Как будто глаз устроен так же, как объектив фото или кинокамеры, когда можно навести на фокус. Так вот, что-то внутри наводит ваш глаз на фокус и вы видите, допустим, что у этого листика одна сторона чуть светлее или что-либо в этом роде. И это заставляет вас остановиться, и вы хотите все разглядеть и еще некоторое время думать о том, что увидели. Потому что это, во-первых, значит не думать о другом, а во-вторых, это само по себе действительно прекрасно, и теперь, когда вследствие самых разных причин ваш взгляд приобрел «фокусное расстояние», вы, как никогда видите, что это прекрасно, знаете, что на это стоит смотреть и совсем не жалко времени для того, чтобы смотреть на это.
Хемингуэй старался, как известно, разграничить свои нерабочие и рабочие часы. Ведь работа, его работа, какое бы удовольствие она ни доставляла, есть все-таки напряжение, невероятное напряжение, не рук и ног, а головы и сердца. Это бешеное напряжение, и многие так с ним и живут.
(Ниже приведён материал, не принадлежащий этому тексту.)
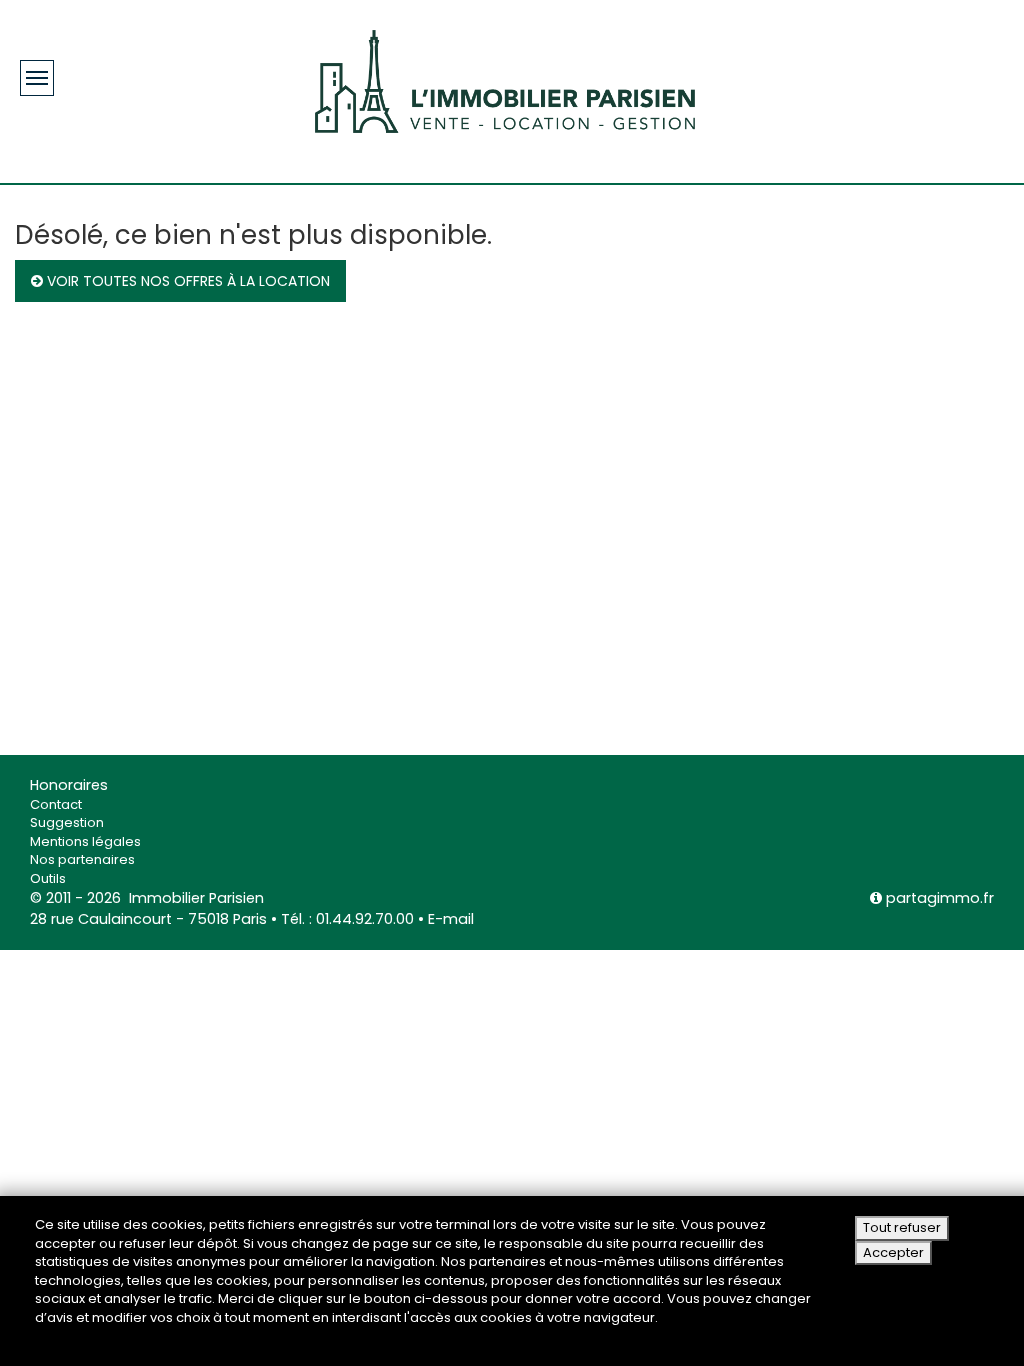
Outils (48, 878)
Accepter (893, 1252)
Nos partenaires (82, 859)
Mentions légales (85, 841)
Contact (56, 804)
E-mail (451, 919)
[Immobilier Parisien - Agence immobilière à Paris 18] (505, 79)
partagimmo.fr (938, 898)
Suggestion (67, 822)
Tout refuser (902, 1227)
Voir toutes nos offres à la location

Но Хемингуэй говорил себе: нужно научиться не думать о работе в часы, когда не работаешь, не думать потому, что это мысли не только радостные, но и тяжелые, потому, что это невероятное напряжение. И оттого нужно было, по его мнению, постараться не думать о работе, когда не работаешь, а жить. А то, что относится к работе, пускай откладывается в подсознании.
Я не знаю, умел ли он так делать или только хотел этого, но жизнь он действительно очень любил и как-то особенно остро чувствовал. Может быть, оттого, что, подобно своим героям, знал свою судьбу.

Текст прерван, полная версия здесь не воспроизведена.